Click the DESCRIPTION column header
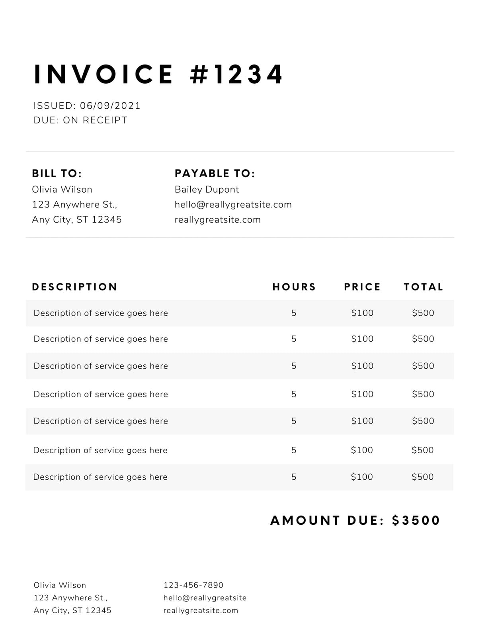The image size is (492, 637). [x=74, y=287]
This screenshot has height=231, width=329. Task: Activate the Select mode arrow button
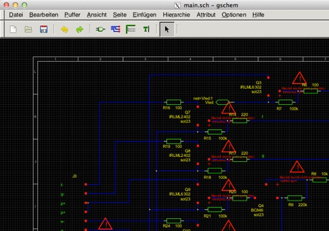[167, 29]
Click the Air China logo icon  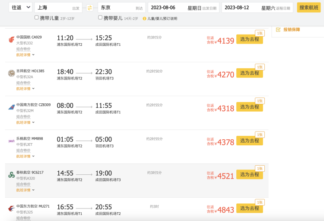click(11, 39)
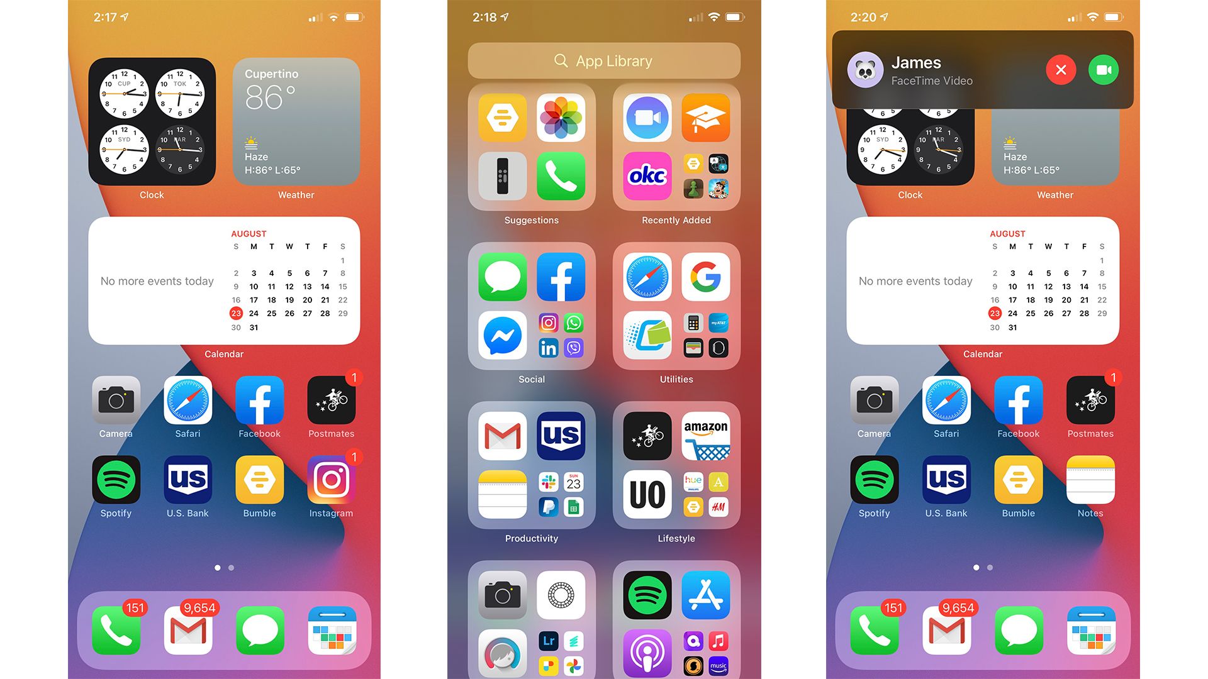Screen dimensions: 1208x679
Task: Open Facebook from home screen
Action: point(258,404)
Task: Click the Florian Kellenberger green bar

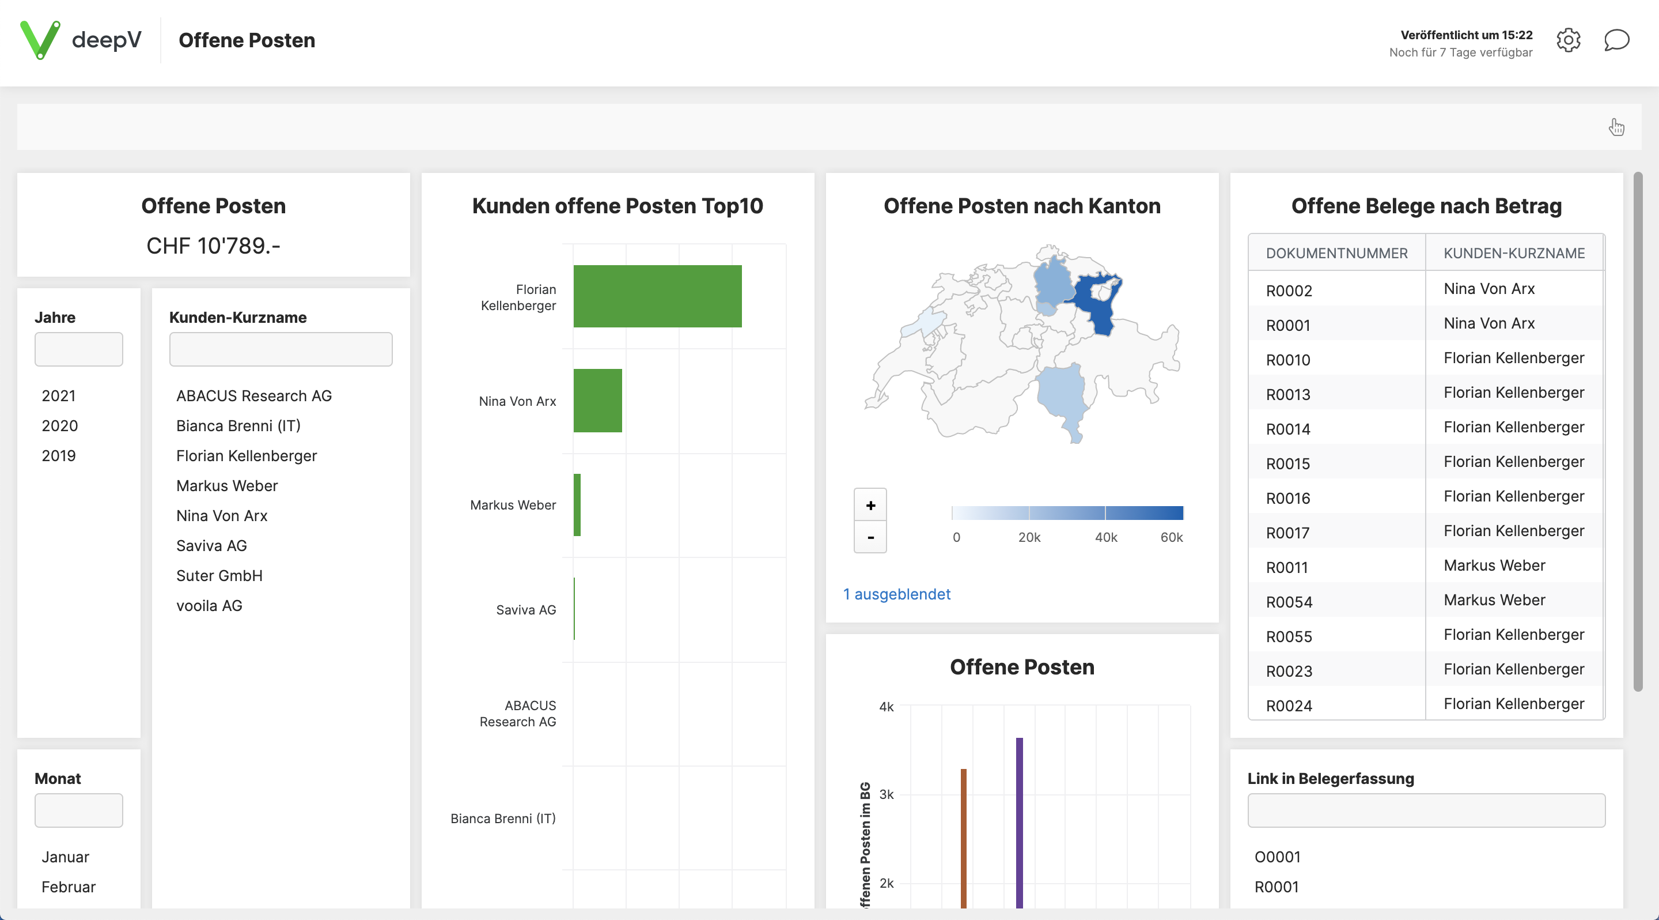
^^^^
How many of the lines above contain the string "Task"? Treat uppercase and lowercase as different, and reply with the number alone.

__Final answer__.
3